» DATA FOR THIS EXERCISE
-----
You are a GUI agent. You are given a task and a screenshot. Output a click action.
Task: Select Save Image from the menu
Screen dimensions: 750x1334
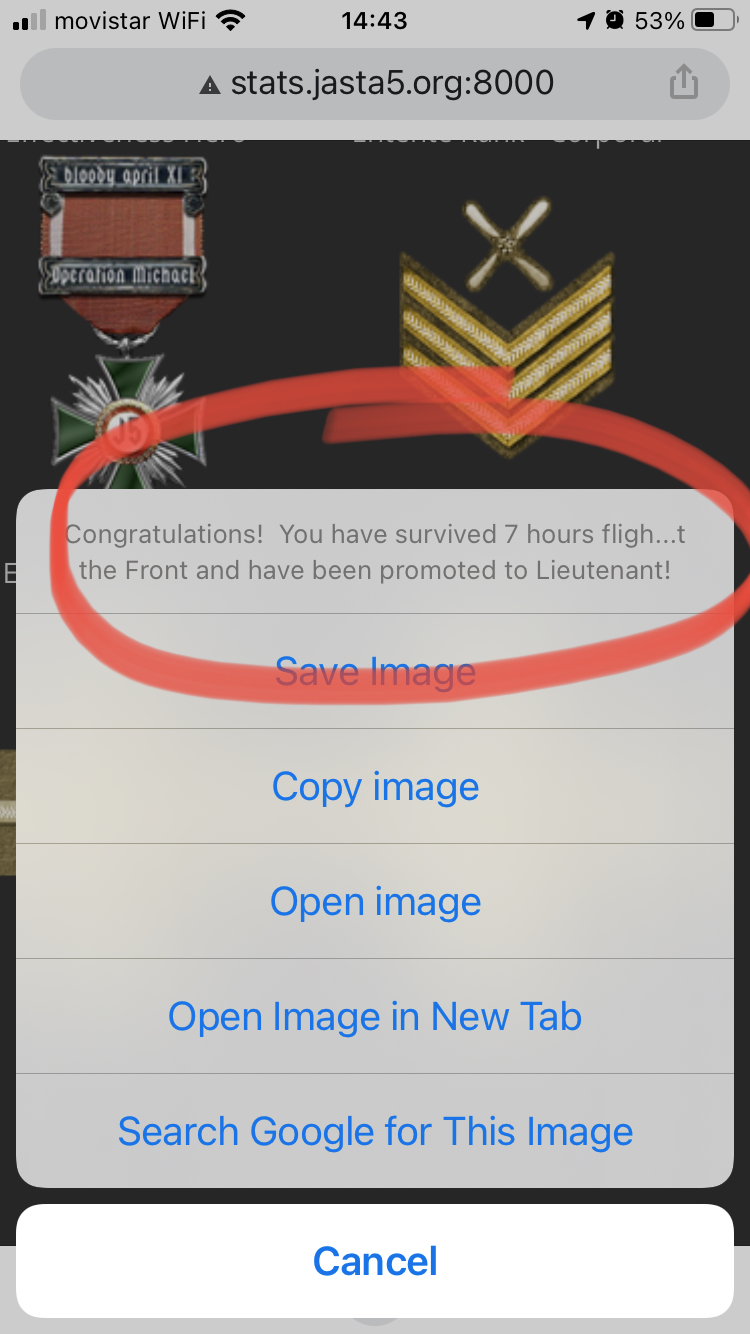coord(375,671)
-----
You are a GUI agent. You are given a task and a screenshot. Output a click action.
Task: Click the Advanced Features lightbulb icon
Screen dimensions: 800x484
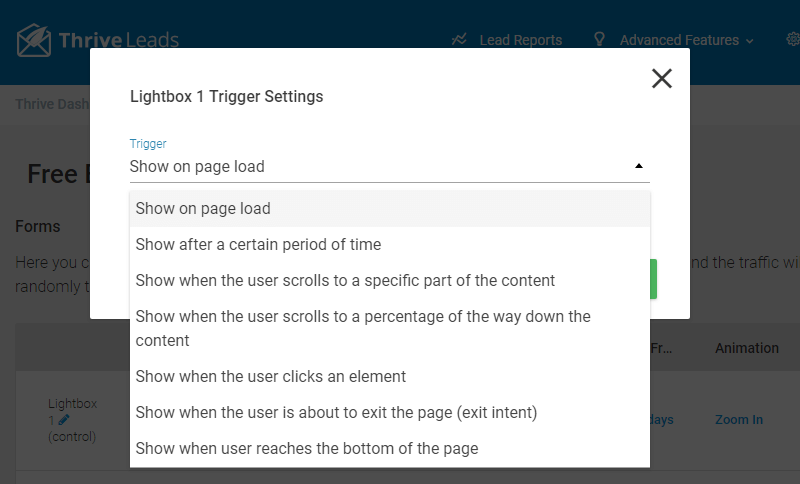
-----
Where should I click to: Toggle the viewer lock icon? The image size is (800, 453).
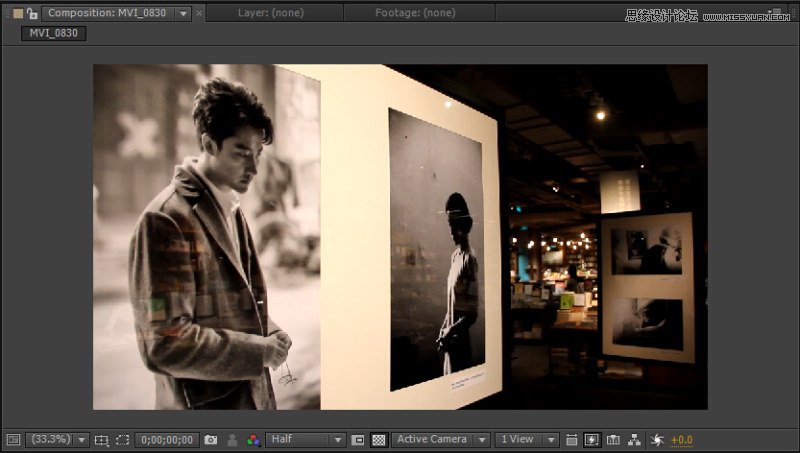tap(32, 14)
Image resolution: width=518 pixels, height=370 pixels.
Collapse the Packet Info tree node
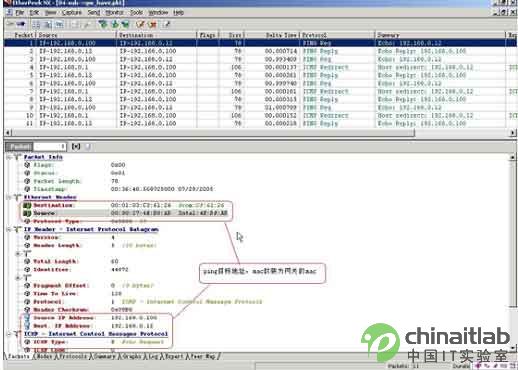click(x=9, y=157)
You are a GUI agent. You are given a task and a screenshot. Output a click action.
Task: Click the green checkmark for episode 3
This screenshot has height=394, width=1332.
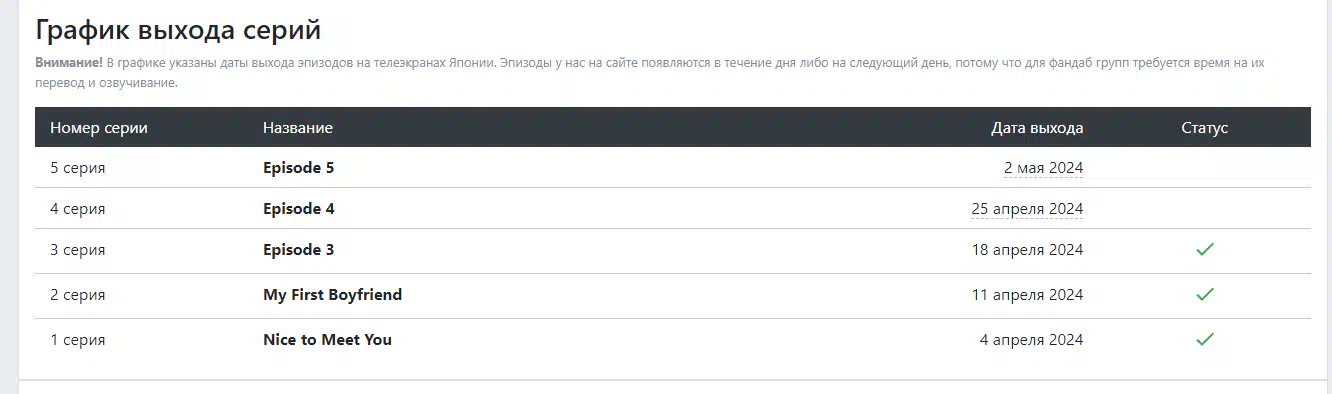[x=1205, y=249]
-----
Look above for the line holding "Task: Click the Advanced". Print it and every line after it, exactly, through the line holding "Screen dimensions: 800x484".

Task: Click the Advanced Features lightbulb icon
Screen dimensions: 800x484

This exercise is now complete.